** TASK TO CARRY OUT **
Your answer should be the lines below from the one holding "1260x630 pixels." through the one holding "You are a computer-use agent. The image size is (728, 546).", copied exactly and with nothing else.
Segment Open
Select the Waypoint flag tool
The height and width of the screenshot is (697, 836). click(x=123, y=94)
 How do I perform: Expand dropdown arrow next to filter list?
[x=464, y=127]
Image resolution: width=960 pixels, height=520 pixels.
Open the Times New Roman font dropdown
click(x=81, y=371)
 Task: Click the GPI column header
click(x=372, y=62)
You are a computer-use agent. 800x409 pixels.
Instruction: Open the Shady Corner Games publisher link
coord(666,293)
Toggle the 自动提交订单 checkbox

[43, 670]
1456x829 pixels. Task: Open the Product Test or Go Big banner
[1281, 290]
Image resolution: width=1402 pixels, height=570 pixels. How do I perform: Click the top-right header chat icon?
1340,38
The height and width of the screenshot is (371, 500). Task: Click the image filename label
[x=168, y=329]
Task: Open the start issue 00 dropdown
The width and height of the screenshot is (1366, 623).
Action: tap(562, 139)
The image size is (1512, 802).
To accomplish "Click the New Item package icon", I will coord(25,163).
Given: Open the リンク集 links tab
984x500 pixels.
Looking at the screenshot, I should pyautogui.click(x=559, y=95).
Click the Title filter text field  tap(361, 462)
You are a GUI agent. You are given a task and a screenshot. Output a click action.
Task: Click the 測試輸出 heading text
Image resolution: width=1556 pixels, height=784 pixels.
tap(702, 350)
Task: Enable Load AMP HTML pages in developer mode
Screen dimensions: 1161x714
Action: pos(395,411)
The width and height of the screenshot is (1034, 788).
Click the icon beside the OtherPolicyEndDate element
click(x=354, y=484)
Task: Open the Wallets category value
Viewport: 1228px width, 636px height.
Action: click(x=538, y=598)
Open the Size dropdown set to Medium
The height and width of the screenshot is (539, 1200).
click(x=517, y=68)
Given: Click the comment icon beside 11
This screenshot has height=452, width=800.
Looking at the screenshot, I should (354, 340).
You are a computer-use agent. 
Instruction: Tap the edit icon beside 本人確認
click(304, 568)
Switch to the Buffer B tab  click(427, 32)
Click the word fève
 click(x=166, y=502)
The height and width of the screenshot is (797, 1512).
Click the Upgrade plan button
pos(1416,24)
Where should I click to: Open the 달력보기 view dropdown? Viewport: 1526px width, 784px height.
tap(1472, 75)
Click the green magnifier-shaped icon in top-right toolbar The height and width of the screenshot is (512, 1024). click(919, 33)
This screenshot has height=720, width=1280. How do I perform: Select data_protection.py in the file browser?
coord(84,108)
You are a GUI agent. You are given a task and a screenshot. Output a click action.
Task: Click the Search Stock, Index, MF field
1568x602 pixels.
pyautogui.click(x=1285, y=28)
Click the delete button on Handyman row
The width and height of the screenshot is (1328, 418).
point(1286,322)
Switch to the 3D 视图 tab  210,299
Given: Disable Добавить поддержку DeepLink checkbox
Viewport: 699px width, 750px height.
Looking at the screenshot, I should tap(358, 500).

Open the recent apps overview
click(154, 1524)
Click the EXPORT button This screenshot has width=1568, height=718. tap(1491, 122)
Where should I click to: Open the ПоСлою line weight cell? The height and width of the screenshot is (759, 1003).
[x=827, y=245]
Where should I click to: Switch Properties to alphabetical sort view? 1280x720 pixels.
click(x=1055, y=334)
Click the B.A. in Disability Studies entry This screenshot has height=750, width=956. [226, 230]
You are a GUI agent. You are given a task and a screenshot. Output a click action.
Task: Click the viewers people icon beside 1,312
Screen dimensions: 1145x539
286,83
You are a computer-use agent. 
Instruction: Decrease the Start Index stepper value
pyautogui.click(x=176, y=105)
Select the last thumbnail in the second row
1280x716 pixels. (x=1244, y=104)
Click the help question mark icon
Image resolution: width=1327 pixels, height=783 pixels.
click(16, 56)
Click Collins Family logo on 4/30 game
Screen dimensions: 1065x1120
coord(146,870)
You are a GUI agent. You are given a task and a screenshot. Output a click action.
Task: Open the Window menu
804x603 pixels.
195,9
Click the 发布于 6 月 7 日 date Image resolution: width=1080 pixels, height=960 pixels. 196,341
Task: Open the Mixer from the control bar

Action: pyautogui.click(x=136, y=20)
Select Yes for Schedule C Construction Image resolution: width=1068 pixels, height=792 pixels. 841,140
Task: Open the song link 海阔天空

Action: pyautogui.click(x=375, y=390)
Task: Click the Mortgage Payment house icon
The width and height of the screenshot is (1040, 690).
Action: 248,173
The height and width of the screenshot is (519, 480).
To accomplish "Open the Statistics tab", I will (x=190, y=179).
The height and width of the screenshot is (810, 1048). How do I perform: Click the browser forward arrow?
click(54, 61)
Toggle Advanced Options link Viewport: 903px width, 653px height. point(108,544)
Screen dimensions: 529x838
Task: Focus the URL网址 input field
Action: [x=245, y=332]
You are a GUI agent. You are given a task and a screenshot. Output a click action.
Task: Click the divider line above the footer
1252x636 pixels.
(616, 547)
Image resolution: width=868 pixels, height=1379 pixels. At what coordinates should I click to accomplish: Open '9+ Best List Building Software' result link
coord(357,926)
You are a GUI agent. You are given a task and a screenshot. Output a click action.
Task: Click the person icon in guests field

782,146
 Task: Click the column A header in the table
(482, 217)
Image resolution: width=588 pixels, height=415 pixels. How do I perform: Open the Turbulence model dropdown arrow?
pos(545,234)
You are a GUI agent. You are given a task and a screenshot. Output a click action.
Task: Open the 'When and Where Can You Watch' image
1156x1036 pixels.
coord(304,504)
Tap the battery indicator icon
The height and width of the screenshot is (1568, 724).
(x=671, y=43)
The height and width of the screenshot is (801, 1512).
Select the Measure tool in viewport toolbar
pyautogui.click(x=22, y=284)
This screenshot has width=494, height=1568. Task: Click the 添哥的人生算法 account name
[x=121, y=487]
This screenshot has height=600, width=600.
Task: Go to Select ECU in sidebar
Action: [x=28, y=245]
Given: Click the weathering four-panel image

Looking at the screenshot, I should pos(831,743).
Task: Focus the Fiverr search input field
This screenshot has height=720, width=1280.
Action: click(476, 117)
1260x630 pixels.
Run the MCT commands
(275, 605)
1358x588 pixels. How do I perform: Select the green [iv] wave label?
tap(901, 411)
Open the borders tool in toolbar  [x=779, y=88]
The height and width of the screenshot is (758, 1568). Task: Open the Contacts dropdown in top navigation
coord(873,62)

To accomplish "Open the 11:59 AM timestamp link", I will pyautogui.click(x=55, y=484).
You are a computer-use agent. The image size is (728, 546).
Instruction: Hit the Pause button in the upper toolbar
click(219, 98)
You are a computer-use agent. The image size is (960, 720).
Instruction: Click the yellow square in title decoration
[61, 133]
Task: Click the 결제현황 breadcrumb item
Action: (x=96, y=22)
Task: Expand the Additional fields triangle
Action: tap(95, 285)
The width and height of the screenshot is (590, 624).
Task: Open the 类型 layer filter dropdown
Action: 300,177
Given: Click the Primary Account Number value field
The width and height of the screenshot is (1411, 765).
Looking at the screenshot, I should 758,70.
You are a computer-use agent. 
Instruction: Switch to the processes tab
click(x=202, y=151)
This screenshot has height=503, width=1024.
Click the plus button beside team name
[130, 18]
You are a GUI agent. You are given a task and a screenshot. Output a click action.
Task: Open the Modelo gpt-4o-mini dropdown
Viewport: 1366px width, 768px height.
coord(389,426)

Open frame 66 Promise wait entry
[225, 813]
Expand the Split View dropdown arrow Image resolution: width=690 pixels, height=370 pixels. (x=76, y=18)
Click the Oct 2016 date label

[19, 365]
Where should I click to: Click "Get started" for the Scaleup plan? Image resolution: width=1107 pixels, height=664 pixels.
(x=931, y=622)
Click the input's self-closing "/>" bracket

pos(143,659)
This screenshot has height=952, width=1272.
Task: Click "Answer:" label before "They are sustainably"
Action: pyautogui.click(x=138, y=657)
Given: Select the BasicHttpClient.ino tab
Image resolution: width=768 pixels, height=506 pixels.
Segment Closed
** SOLUTION FOR THIS PROBLEM **
1260x630 pixels.
Run the MCT commands
(275, 605)
1358x588 pixels. How do I perform: Select the green [iv] wave label?
tap(901, 411)
Open the borders tool in toolbar  [x=779, y=88]
The height and width of the screenshot is (758, 1568). Task: Open the Contacts dropdown in top navigation
coord(873,62)

To accomplish "Open the 11:59 AM timestamp link", I will pyautogui.click(x=55, y=484).
You are a computer-use agent. The image size is (728, 546).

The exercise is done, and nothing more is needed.